According to the opinion piece on Labour's Brexit stance, when did Jeremy Corbyn first say Labour MPs should back a public vote on May's Brexit deal?

TEXT SEGMENT —
···

Richard Corbett: Labour shouldn’t apologise for People’s Vote pledge

We'd have done better if we were more Remain, says ex-leader of Labour's MEPs.

Just when Brexit is proving to be even more damaging, job-destroying and costly than predicted, and polls show that more voters than ever think it was a mistake, up pops Ian Lavery to say that Keir Starmer should offer a “full throated apology” for Labour’s stance on Brexit in the last general election. Instead of offering a second referendum, Labour should, he argues, have fully backed Brexit.

The reality is that, if Labour made a mistake in its Brexit policy, it was in not backing a second referendum sooner, and not going for a full throated attack on the lies told by Boris Johnson. And central to this mistake was Ian Lavery, who repeatedly clashed with Jeremy Corbyn on this, trying to prevent him from shifting Labour’s position.

Jeremy first said Labour MPs should back a public vote on May’s Brexit deal in January 2019.  Ian Lavery promptly wrote an article in the Guardian opposing that shift. In March, Jeremy whipped Labour MPs to vote in the Commons for an amendment backing a referendum.

Ian Lavery failed to support it, breaking a three-line whip. That would normally entail resigning from the shadow cabinet but he refused, knowing that it would be difficult for Jeremy to dismiss him, given his position as “party chair”.

···

GIVEN RECORDS —
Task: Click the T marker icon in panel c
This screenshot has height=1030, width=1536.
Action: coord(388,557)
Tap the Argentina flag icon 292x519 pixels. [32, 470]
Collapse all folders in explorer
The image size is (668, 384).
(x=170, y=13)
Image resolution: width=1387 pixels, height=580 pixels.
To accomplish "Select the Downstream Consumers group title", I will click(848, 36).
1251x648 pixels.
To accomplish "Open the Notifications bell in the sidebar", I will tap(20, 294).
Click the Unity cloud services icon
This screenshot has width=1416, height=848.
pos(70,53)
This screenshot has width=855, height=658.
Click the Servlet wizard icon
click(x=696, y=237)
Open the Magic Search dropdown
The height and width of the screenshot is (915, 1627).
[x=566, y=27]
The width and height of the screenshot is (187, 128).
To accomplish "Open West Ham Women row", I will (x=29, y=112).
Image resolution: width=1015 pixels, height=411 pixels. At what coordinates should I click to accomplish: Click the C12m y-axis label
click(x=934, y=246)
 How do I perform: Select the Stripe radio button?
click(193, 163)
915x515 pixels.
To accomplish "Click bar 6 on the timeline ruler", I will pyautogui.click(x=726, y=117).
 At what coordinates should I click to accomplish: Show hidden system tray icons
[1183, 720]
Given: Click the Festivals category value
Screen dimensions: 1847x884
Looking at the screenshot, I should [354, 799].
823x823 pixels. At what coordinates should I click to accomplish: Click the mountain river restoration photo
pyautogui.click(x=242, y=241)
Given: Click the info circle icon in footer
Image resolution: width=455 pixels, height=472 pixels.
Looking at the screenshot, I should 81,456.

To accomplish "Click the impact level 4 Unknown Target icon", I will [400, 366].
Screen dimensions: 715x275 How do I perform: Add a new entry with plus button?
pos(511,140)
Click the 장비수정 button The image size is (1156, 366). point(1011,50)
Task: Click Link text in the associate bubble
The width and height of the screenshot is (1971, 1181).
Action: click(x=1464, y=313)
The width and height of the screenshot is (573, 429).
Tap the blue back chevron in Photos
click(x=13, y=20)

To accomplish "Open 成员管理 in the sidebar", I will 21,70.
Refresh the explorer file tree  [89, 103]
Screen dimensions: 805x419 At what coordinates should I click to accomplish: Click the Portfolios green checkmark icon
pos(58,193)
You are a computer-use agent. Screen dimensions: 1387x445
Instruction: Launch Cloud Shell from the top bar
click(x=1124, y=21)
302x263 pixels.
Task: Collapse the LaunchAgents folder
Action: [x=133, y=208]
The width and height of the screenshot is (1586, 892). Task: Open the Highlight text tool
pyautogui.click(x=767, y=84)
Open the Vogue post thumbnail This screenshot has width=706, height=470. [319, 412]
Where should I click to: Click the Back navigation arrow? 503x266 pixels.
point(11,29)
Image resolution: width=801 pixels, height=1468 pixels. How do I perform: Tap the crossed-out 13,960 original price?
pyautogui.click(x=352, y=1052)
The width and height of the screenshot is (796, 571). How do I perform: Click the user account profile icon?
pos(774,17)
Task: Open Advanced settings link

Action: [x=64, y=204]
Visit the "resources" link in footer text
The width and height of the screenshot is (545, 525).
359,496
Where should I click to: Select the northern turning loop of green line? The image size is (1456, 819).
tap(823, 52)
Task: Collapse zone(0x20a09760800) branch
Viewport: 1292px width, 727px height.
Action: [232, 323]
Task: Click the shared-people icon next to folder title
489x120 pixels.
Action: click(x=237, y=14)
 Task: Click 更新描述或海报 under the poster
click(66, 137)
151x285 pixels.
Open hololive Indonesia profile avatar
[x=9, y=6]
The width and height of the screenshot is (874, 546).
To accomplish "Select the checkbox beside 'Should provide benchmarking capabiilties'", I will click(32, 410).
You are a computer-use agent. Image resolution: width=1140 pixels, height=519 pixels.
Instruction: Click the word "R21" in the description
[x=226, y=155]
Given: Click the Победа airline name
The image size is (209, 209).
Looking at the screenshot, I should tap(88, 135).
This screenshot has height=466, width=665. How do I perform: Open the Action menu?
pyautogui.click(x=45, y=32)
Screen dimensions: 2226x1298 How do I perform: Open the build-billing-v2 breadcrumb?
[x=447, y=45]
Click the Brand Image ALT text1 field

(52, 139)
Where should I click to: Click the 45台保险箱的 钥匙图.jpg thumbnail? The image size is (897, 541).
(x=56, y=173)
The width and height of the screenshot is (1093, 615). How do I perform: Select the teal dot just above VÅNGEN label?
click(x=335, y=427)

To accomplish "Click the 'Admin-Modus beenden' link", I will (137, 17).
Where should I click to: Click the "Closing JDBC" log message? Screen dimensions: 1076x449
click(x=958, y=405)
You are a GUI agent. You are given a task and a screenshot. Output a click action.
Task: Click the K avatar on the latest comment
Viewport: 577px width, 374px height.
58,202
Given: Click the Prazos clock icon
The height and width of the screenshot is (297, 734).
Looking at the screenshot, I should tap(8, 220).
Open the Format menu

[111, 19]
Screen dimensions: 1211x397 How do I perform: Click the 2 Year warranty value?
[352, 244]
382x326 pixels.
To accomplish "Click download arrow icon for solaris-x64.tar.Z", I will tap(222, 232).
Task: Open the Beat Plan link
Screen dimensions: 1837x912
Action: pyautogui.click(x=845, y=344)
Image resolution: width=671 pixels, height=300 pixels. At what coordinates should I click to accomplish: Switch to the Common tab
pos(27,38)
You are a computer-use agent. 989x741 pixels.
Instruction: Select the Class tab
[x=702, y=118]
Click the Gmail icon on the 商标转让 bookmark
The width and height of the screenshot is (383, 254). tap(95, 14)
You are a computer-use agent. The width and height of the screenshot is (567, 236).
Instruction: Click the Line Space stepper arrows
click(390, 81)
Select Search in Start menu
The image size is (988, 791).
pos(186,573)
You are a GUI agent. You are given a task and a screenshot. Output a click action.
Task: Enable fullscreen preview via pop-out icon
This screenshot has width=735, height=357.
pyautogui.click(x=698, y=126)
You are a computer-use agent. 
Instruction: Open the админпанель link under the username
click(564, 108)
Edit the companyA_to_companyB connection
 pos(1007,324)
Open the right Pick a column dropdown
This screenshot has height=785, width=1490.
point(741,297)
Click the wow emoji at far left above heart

···

PROBLEM SOLUTION —
January 2019